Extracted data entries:

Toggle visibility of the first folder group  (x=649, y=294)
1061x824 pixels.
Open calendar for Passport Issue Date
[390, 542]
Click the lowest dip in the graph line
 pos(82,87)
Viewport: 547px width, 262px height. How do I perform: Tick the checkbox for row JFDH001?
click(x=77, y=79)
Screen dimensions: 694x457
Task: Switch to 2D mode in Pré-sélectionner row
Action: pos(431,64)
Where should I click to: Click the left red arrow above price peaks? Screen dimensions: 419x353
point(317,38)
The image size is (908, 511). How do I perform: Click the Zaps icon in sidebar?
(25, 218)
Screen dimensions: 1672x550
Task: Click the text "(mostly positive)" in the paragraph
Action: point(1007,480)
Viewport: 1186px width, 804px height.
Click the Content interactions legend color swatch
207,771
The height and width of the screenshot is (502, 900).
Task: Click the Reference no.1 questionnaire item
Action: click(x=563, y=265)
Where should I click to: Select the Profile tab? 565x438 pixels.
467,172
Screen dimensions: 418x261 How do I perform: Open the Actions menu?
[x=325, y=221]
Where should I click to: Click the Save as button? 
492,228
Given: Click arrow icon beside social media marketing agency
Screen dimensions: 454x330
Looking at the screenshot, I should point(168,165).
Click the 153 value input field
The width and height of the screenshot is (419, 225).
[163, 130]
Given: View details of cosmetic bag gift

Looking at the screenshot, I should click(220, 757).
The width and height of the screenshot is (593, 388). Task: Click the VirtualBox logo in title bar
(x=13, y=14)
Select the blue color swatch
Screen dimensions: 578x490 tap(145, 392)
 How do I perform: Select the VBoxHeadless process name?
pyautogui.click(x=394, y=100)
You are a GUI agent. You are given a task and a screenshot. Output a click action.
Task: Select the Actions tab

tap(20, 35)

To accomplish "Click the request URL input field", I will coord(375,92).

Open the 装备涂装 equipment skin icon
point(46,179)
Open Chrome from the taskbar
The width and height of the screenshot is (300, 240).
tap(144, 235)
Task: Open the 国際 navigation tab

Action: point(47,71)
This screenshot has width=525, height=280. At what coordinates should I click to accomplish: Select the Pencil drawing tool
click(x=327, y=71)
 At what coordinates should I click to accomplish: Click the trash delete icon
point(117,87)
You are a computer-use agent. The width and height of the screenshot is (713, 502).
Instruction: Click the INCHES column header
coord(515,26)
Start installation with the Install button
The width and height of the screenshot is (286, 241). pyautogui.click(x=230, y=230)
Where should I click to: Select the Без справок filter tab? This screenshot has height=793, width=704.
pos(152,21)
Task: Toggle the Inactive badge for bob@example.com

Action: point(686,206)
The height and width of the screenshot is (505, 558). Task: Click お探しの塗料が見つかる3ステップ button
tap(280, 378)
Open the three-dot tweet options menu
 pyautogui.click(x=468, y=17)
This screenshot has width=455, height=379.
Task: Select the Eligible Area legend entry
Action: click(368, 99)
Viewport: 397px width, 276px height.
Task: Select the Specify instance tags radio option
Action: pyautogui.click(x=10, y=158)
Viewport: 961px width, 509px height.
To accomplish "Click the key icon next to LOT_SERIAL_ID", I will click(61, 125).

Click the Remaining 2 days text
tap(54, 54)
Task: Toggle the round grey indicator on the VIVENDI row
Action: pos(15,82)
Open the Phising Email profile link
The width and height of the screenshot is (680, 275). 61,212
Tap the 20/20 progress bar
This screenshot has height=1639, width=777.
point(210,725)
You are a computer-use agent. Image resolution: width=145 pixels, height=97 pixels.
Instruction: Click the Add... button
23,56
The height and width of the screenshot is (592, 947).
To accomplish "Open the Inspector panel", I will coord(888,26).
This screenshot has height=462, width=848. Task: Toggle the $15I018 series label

Task details: Give again each line shown above, keeping every word as it is.

Response for this exercise:
Toggle visibility of the first folder group  (x=649, y=294)
1061x824 pixels.
Open calendar for Passport Issue Date
[390, 542]
Click the lowest dip in the graph line
 pos(82,87)
Viewport: 547px width, 262px height. How do I perform: Tick the checkbox for row JFDH001?
click(x=77, y=79)
Screen dimensions: 694x457
Task: Switch to 2D mode in Pré-sélectionner row
Action: pos(431,64)
Where should I click to: Click the left red arrow above price peaks? Screen dimensions: 419x353
point(317,38)
The image size is (908, 511). How do I perform: Click the Zaps icon in sidebar?
(25, 218)
Screen dimensions: 1672x550
Task: Click the text "(mostly positive)" in the paragraph
Action: point(1007,480)
Viewport: 1186px width, 804px height.
Click the Content interactions legend color swatch
207,771
The height and width of the screenshot is (502, 900).
Task: Click the Reference no.1 questionnaire item
Action: click(x=563, y=265)
Where should I click to: Select the Profile tab? 565x438 pixels.
467,172
Screen dimensions: 418x261 How do I perform: Open the Actions menu?
[x=325, y=221]
Where should I click to: Click the Save as button? 
492,228
Given: Click arrow icon beside social media marketing agency
Screen dimensions: 454x330
Looking at the screenshot, I should point(168,165).
Click the 153 value input field
The width and height of the screenshot is (419, 225).
[163, 130]
Given: View details of cosmetic bag gift

Looking at the screenshot, I should click(220, 757).
The width and height of the screenshot is (593, 388). Task: Click the VirtualBox logo in title bar
(x=13, y=14)
Select the blue color swatch
Screen dimensions: 578x490 tap(145, 392)
 How do I perform: Select the VBoxHeadless process name?
pyautogui.click(x=394, y=100)
You are a GUI agent. You are given a task and a screenshot. Output a click action.
Task: Select the Actions tab

tap(20, 35)

To accomplish "Click the request URL input field", I will coord(375,92).

Open the 装备涂装 equipment skin icon
point(46,179)
Open Chrome from the taskbar
The width and height of the screenshot is (300, 240).
tap(144, 235)
Task: Open the 国際 navigation tab

Action: point(47,71)
This screenshot has width=525, height=280. At what coordinates should I click to accomplish: Select the Pencil drawing tool
click(x=327, y=71)
 At what coordinates should I click to accomplish: Click the trash delete icon
point(117,87)
You are a computer-use agent. The width and height of the screenshot is (713, 502).
Instruction: Click the INCHES column header
coord(515,26)
Start installation with the Install button
The width and height of the screenshot is (286, 241). pyautogui.click(x=230, y=230)
Where should I click to: Select the Без справок filter tab? This screenshot has height=793, width=704.
pos(152,21)
Task: Toggle the Inactive badge for bob@example.com

Action: point(686,206)
The height and width of the screenshot is (505, 558). Task: Click お探しの塗料が見つかる3ステップ button
tap(280, 378)
Open the three-dot tweet options menu
 pyautogui.click(x=468, y=17)
This screenshot has width=455, height=379.
Task: Select the Eligible Area legend entry
Action: click(368, 99)
Viewport: 397px width, 276px height.
Task: Select the Specify instance tags radio option
Action: pyautogui.click(x=10, y=158)
Viewport: 961px width, 509px height.
To accomplish "Click the key icon next to LOT_SERIAL_ID", I will click(61, 125).

Click the Remaining 2 days text
tap(54, 54)
Task: Toggle the round grey indicator on the VIVENDI row
Action: pos(15,82)
Open the Phising Email profile link
The width and height of the screenshot is (680, 275). 61,212
Tap the 20/20 progress bar
This screenshot has height=1639, width=777.
point(210,725)
You are a computer-use agent. Image resolution: width=145 pixels, height=97 pixels.
Instruction: Click the Add... button
23,56
The height and width of the screenshot is (592, 947).
To accomplish "Open the Inspector panel", I will coord(888,26).
This screenshot has height=462, width=848. Task: Toggle the $15I018 series label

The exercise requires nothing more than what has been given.